The Lady Arena Football League is in its first active season, after launching May 19th, and the league consists of four teams during its inaugural season, including: the Lady Houston Panthers, the New Orleans Lady Dollz, the Los Angeles Rideretts and Texas Mighty Diamonds.

The New Orleans Lady Dollz were founded by Roame Lowry (of the RB group Maze) and wife, New Orleans native, Alycia Lowry.  It’s a family affair, as General Manager Zipporah Chase is the stepdaughter of Roame Lowry and daughter of Alycia Lowry.   Chase, who is very passionate about the sport, says “It’s classy, it’s sexy and they’re out there playing aggressive football….These women are actually out there playing full contact football.  There are a lot of us ladies were never able to do it, and so here’s a platform for us to do it.” 

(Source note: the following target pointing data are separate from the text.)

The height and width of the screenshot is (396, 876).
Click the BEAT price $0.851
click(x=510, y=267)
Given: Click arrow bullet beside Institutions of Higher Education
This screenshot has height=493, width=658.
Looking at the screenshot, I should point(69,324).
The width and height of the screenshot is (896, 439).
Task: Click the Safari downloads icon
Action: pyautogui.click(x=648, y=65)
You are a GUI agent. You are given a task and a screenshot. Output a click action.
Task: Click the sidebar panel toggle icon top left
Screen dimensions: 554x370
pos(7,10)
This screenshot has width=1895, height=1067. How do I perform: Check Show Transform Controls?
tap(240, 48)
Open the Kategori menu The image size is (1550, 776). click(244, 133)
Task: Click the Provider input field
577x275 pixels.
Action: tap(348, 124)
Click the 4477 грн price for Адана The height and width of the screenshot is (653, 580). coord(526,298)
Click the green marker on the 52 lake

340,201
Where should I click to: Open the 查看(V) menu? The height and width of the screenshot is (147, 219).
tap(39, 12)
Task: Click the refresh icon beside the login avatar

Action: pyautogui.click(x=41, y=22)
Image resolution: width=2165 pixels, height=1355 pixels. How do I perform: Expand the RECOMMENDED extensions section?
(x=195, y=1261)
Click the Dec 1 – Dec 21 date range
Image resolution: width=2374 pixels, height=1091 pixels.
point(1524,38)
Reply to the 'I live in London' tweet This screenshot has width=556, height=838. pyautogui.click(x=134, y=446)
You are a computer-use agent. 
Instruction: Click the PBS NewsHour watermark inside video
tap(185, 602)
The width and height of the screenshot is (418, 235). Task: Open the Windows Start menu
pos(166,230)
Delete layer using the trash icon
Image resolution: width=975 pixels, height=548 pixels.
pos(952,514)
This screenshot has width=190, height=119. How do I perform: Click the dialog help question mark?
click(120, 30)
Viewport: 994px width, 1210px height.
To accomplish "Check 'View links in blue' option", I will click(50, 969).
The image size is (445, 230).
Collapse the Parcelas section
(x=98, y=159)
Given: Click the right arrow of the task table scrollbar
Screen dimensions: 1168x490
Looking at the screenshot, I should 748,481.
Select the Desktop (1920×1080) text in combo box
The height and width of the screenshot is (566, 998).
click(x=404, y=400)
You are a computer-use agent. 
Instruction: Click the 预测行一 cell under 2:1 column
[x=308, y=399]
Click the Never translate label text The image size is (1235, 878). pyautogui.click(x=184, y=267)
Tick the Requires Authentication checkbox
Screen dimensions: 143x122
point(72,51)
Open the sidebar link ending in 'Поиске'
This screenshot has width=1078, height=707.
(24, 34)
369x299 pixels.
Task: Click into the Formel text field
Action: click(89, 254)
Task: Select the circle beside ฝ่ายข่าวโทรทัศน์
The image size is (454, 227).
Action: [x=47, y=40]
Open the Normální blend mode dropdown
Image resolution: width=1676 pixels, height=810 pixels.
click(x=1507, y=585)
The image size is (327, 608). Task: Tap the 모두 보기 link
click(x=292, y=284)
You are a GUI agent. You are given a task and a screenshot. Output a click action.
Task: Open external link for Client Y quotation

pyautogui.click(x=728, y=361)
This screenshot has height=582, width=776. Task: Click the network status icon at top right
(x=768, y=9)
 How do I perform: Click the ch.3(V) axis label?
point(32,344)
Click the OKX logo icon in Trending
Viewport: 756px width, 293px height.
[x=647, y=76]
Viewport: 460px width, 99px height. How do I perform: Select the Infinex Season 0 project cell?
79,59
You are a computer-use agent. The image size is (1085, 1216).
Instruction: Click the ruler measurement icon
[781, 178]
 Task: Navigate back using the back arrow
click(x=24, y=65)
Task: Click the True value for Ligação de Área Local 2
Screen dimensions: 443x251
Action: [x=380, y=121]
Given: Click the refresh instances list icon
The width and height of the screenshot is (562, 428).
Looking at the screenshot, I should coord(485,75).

Saturday will be just the team’s second home game at the Pan American Stadium at City Park in New Orleans at 7PM. 

Nearly a month into their inaugural season, the Lady Dollz are in the lead. 

Click here for the Lady Arena Football League website.

Alycia Lowry says  “The LAFL includes women of all ethnicities and professions, mothers, teachers, models, housewives, etc.”  She adds, “I began the LAFL to help young women reach their goals in athletics and life in general and I want to build self-esteem and empower women to know they are able to achieve anything they put their minds to.” 

Chase, who says she herself has played in a football league, lingerie style, and she says “This league is for real, everyday women of different careers where it is not expected for these women to play a man’s sport, football.”

The LAFL already has a celebrity supporter in rapper Snoop Dogg, according to West Coast media reports.  Snoop Dogg, reports say, is part owner of the Los Angeles Rideretts through owning shares in the team.

The Lady Arena Football League website says this league is formed by female athletes. “We understand being female Athletes and not being appreciated for our talents. LAFL Staffs works hard at setting a platform for ladies to be beautiful on and off the field.

“We are a 8 on 8 Full Contact Football League which play in Lingerie Style Uniforms. LAFL are of the same By Laws and Rules of the National Arena Football League. Ladies of the LAFL are not just Football Players, there are other opportunities under our umbrella.
 
“Ladies of the LAFL will not just be Football Players but  Role Models to young women. Letting them know you  can compete in a ‘MAN Sport’ and  embrace being a lady at the same time.”